What kind of end-of-life care do you want? Don’t leave the burden of such decisions on your loved ones. Make a living will, which will speak for you when you are unable to, says lawyer Lyn Boxall.

About two years ago, I answered a phone call from my sister. She lives in my home town, Adelaide in South Australia, and I’ve lived in Singapore for many years. “Mum was found unconscious on the floor of her bathroom this morning and now nothing she’s saying is making any sense,” she said. “The doctors are trying to work out why. They think they may need to do brain surgery and they want to know whether she would want everything possible to be done to resuscitate her if the surgery doesn’t go as expected. Do you know what she’d want? What should I tell the doctor to do?”

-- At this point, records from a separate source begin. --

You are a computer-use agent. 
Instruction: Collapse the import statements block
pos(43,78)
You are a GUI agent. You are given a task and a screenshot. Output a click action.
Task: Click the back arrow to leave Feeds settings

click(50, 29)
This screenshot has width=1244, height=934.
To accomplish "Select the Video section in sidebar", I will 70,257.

Our mother was 85 years old. It was a truly horrible moment. No child, even one old enough to be a grandmother herself, should have to bear such a burden. Our family hadn’t ever discussed such things – too many cultural taboos. And yet my sister and I did have to make a decision if the surgery was to go ahead. Happily, it turned out that Mum didn’t need it – she wasn’t making sense because she was having a particularly bad dementia day. But her dementia also meant that we couldn’t find out her wishes for any future decision either. It was simply too late.

Contrast with my grandmother, who had always said that her wish was to die quietly in her sleep. I grew up with that knowledge, even though for years I was far too young to understand the implications. Around 25 years ago, my grandmother was 94 years old and in a coma because of heart failure. Letting her go as she wished was far from easy. But it was much less burdensome than making a decision without any insight about her view of life and death.

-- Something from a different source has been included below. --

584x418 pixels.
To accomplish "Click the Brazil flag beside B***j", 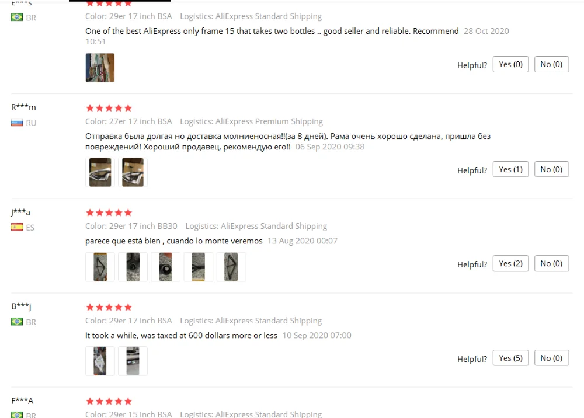I will [17, 322].
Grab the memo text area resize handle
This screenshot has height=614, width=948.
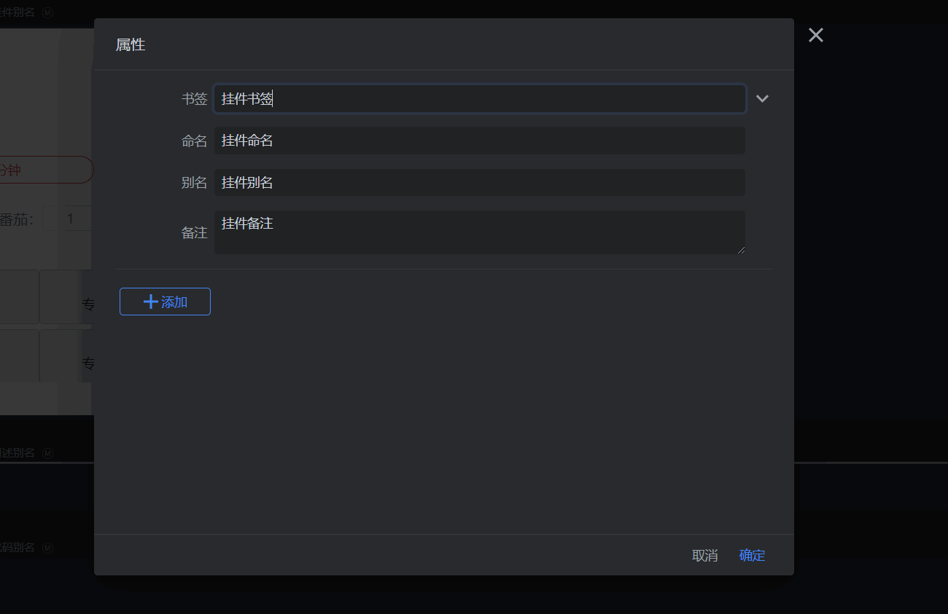741,250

I urge my readers not to burden their children, siblings or other decision-makers in the time of a ‘life or death’ health crisis unnecessarily by not letting them know, well ahead of time, their wishes about treatment. It’s difficult. It’s not a single, serious conversation. It’s something that is so fundamental that it needs to become simply part of who we are, just as it was in my grandmother’s case.

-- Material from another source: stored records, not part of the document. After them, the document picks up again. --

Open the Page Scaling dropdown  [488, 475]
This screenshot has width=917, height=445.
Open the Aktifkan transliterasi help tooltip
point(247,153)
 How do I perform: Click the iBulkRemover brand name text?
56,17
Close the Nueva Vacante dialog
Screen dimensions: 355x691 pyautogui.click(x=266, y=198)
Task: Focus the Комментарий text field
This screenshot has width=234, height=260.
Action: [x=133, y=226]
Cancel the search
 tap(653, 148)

There is a way we can make our wishes clear and formal, a way that can lift the decision-making burden from the shoulders of others, at least about ‘extraordinary life-sustaining treatment’. It involves making a ‘living will’ that clearly puts our wishes on record (though they can be kept private unless and until needed). The official name for a ‘living will’, at least in Singapore, is an ‘advance medical directive’.

In Singapore (and elsewhere) a person can also make a ‘lasting power of attorney’. This means that someone else, such as a close family member, is legally authorised to make decisions for them about their welfare, property or affairs when they no longer have the capacity to do so. It doesn’t include making decisions about life-sustaining treatment, so shouldn’t be confused with a living will.